What you need to do
Excluding pictures, retype the line with "The image size is (639, 441)." and each line that follows it to the end of the data below, word for word.

Given data
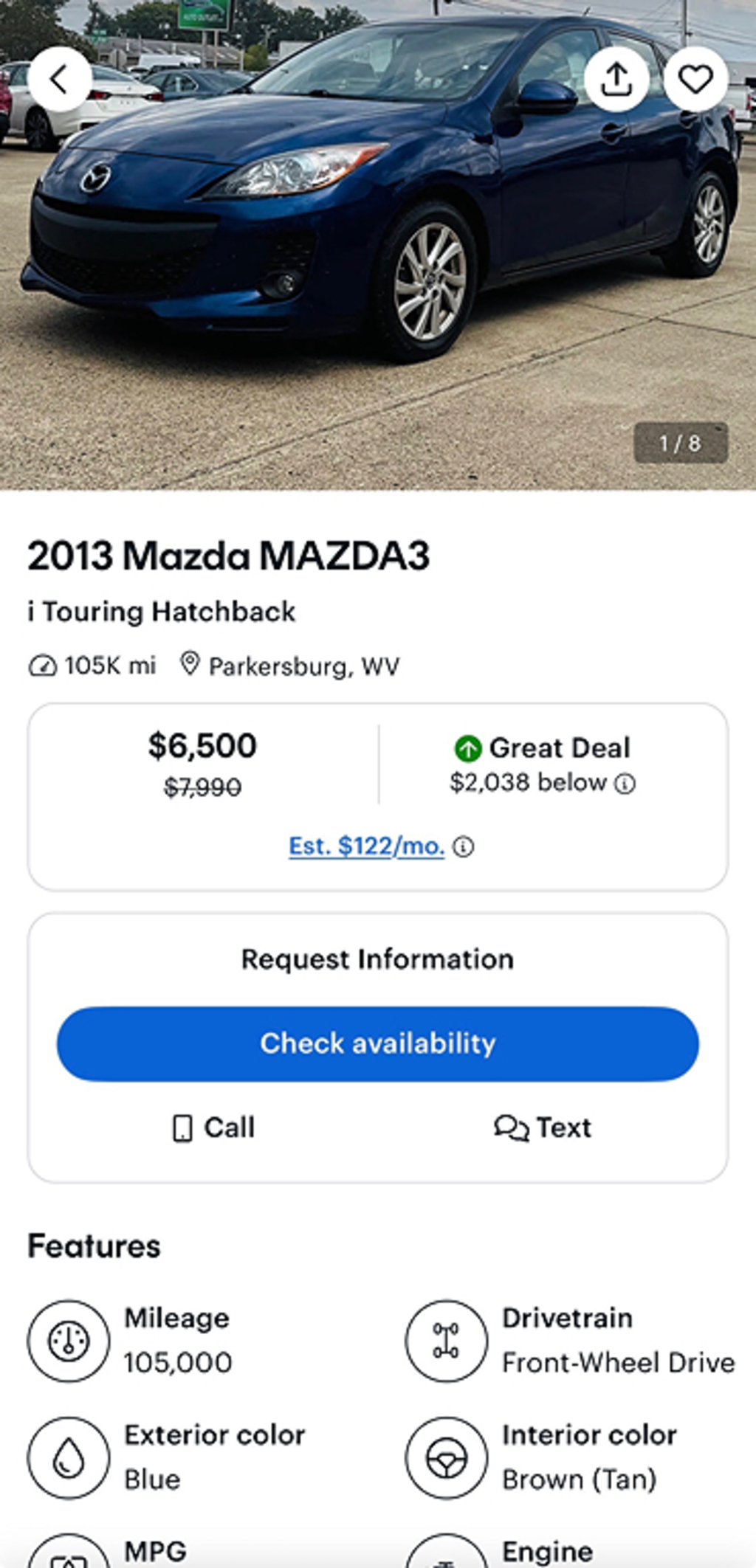Tap the green Great Deal arrow badge
This screenshot has width=756, height=1568.
pyautogui.click(x=468, y=748)

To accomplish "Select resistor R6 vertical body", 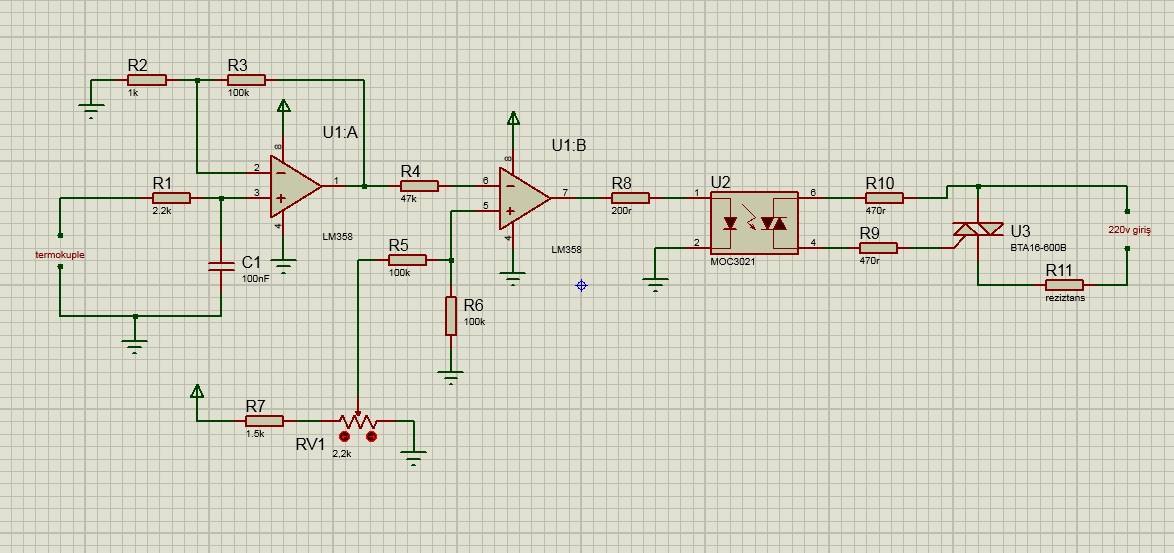I will [x=452, y=316].
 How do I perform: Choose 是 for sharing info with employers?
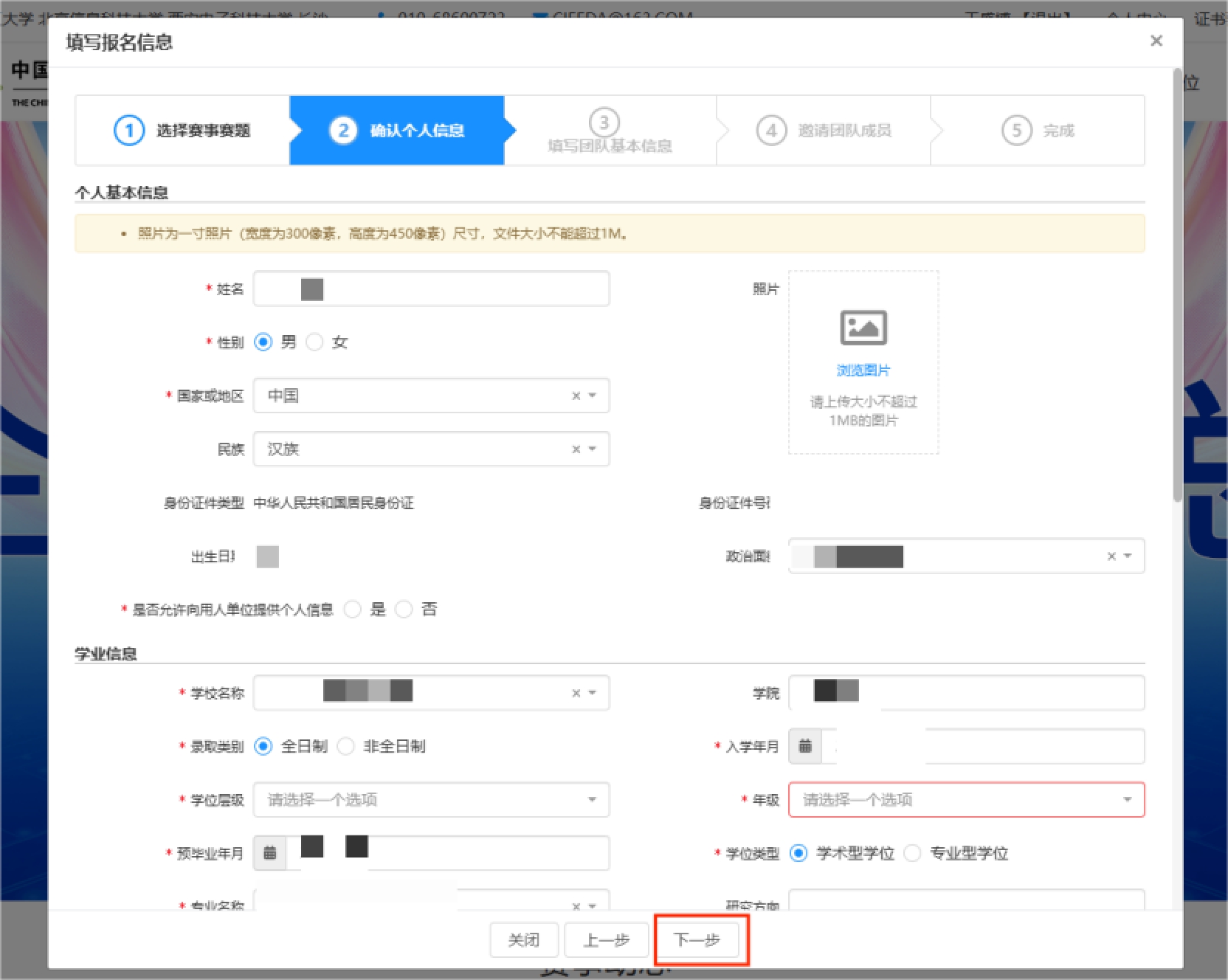[x=353, y=610]
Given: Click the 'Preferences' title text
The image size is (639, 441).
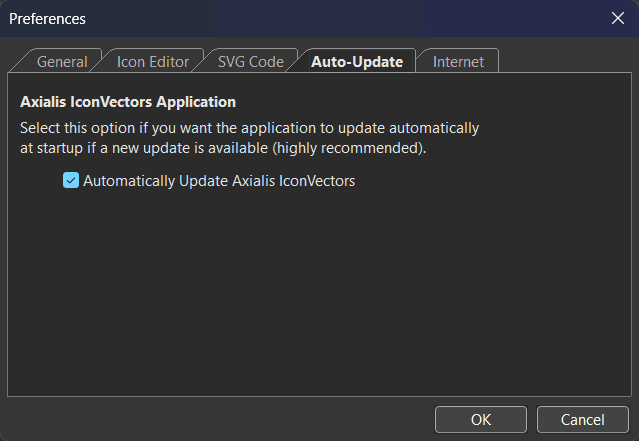Looking at the screenshot, I should (x=47, y=18).
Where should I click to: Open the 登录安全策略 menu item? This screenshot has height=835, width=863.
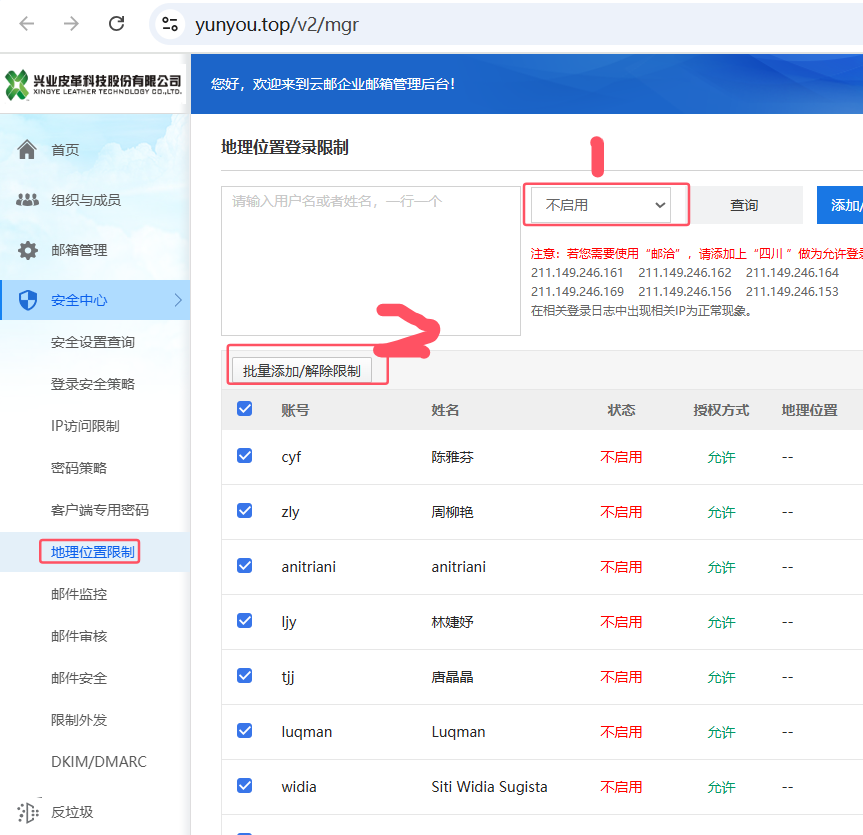(x=93, y=384)
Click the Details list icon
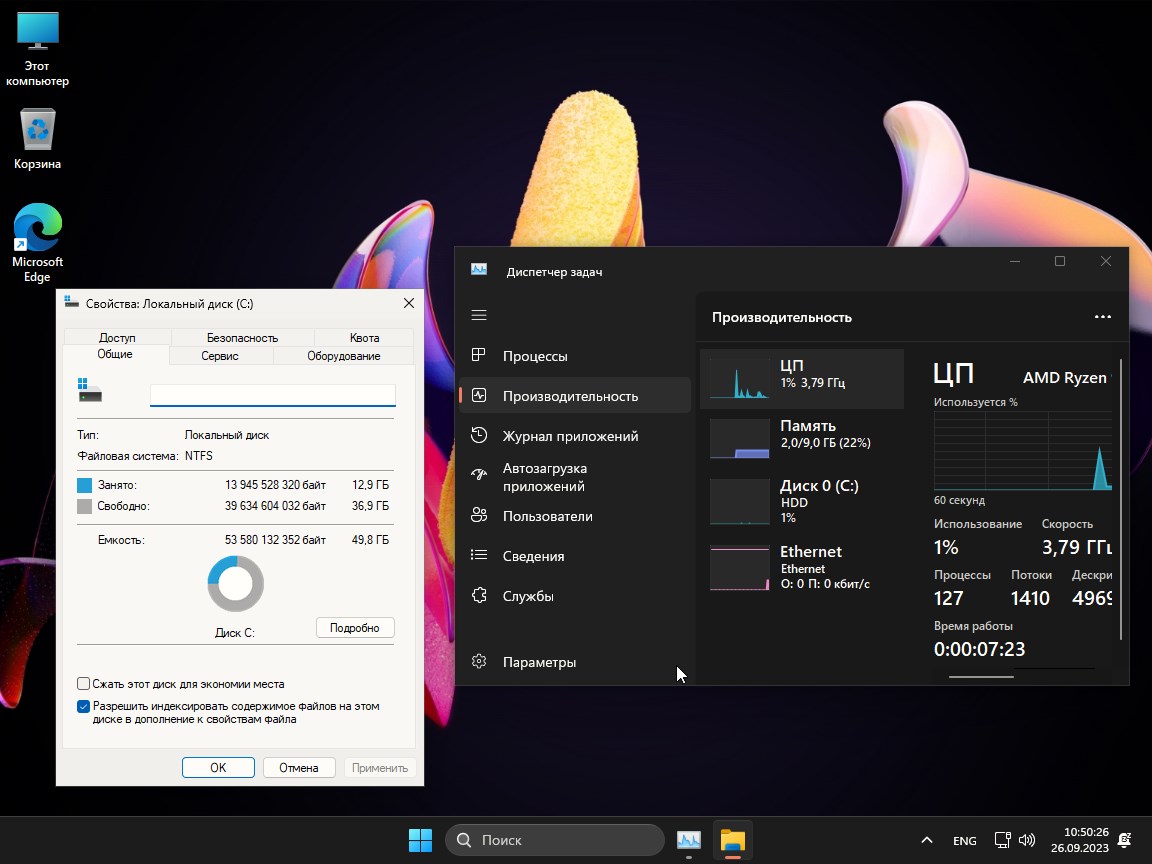The height and width of the screenshot is (864, 1152). pos(479,556)
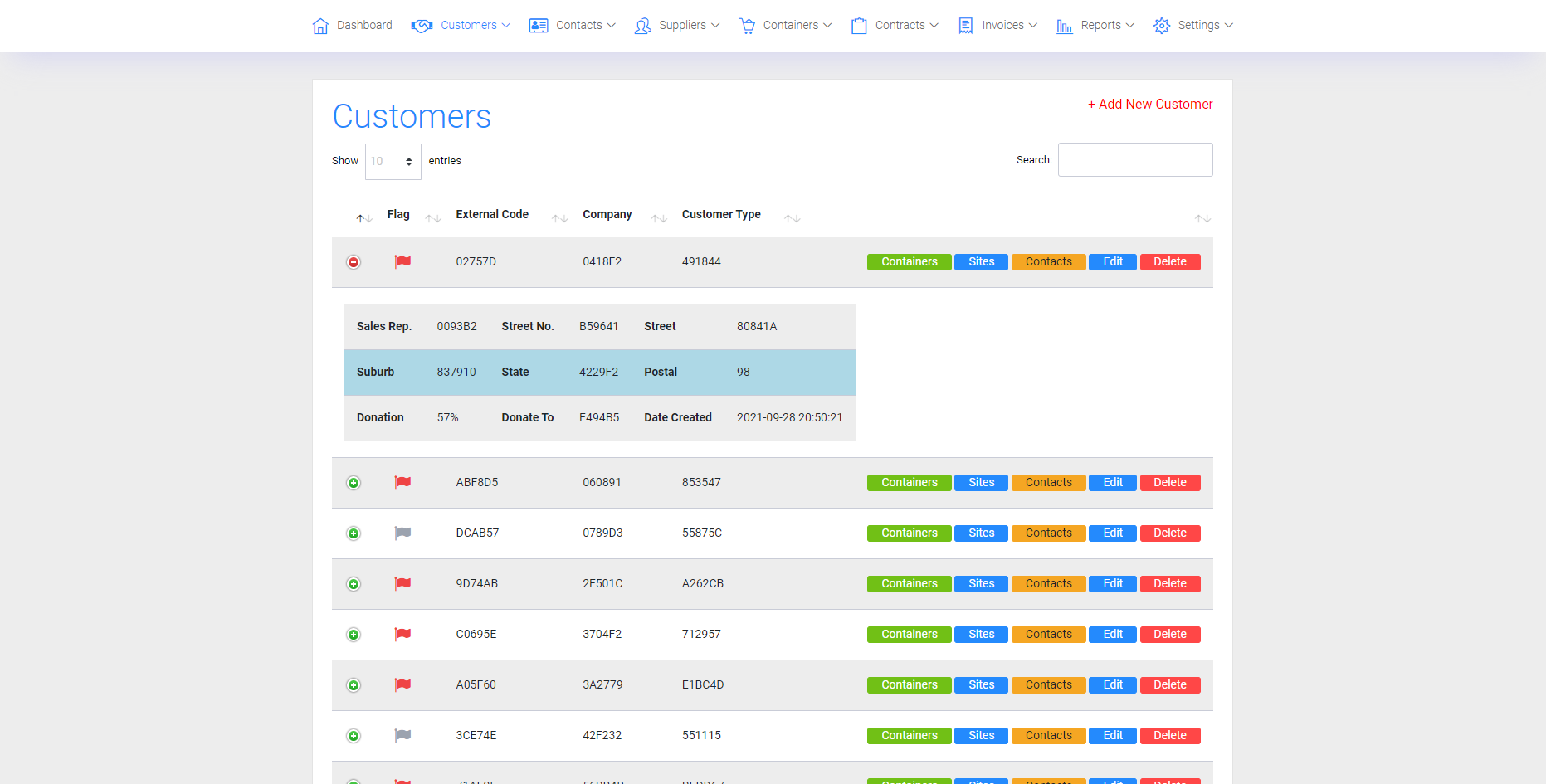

Solution for this problem
The image size is (639, 441).
Looking at the screenshot, I should (x=47, y=18).
Where should I click to: Open the 登录安全策略 menu item? This screenshot has height=835, width=863.
(x=93, y=384)
Click the Details list icon
The height and width of the screenshot is (864, 1152). pos(479,556)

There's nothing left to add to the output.